ショスタコーヴィチ『交響曲第8番』、そしてコンドラシン〜1943年と2023年の合せ鏡〜
年内最終営業日。
開店と同時にかけたのはショスタコーヴィチの『交響曲第8番』。
キリル・コンドラシンが指揮するモスクワ・フィルハーモニ―管弦楽団、1967年4月11日の録音。
何故、このレコードをターンテーブルに乗せたかと言えば・・・。
この交響曲は1943年11月に初演された。
時は第二次大戦中、スターリングラードの攻防戦で多くの犠牲者を出しながらも、ナチス・ドイツに勝利したソビエト。
前作第7番『レニングラード』同様、当局からは“勝利の交響曲”が期待されていたにもかかわらず、ショスタコーヴィチが作り上げたのは、暗く重く辛辣な音で覆われた悲痛な、解決と勝利には向わない作品だった。

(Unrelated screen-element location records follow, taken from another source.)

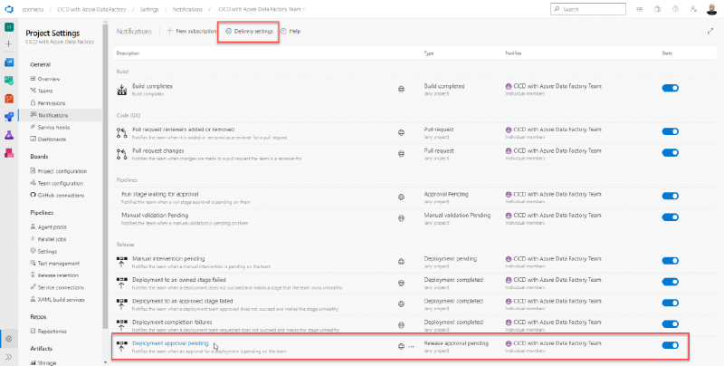The height and width of the screenshot is (366, 724).
Task: Open Repos icon in left rail
Action: pos(8,99)
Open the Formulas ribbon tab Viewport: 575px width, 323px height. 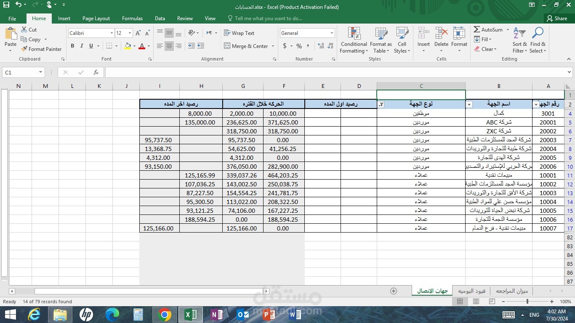click(132, 19)
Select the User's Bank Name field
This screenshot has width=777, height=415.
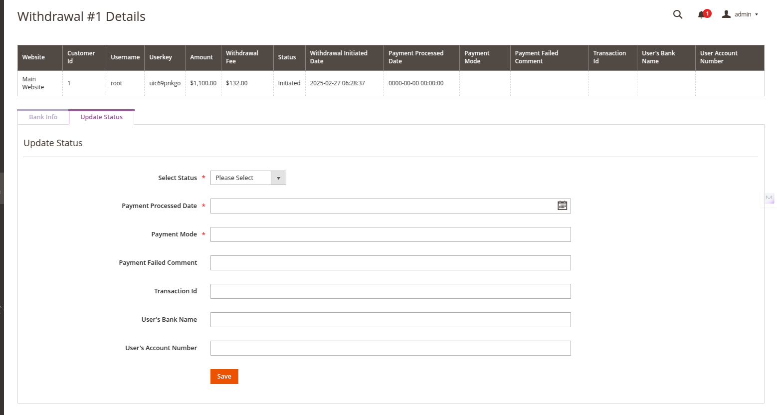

当時、彼は戦争の悲惨さを伝える報道映画や拷問や処刑、大虐殺、そして都市の破壊を伝えるニュースを見るにつけ、その現実の厳しさに向き合い、その結果としてこの問題作を完成させた。
当然、当局や作曲家同盟はこれを良しとせず批判し、演奏禁止という裁定を下した。
そんな背景を持つ第8番の交響曲のことを思っていたら、こんな妄想、推理が頭をよぎった。
「2023年現在、もしショスタコーヴィチがこの曲を発表したら、ロシアのプーチンは激怒して演奏禁止にするのではなかろうか・・・」と。
戦況がロシア有利なように伝えられ、ウクライナへの支援疲れが伝えられるようになったこの年末、80年前と現在が合せ鏡になっているように思えてならない。
指揮しているコンドラシンは、史上初の『ショスタコーヴィチ交響曲全集』の録音を託されたソ連を代表する指揮者だった。
しかしそんなコンドラシンも1978年にオランダに亡命する。
彼のどんな思いが亡命という行動に駆り立てたのか、本人の口から公式に語られることはなかった。
そしてコンドラシンは1981年3月7日、アムステルダム・コンセルトヘボウ管弦楽団のコンサートを終えた後、心臓発作によってホテルで亡くなった。
享年67歳。
恐らく彼は音楽、そして芸術がイデオロギーによって雁字搦めにされたソビエトという国で、自らの音楽表現をすることに限界を感じたのだと思う。それほどまでに彼の音楽は広い視野に立ったユニバーサル・ミュージック、世界共通言語的な広さを持つに至ったのだ。
『交響曲第8番』は現在では、ショスタコーヴィチが高度な作曲技法を惜しみなくつぎ込んだ、戦争の悲惨さを伝える彼の代表作のひとつと評価されている。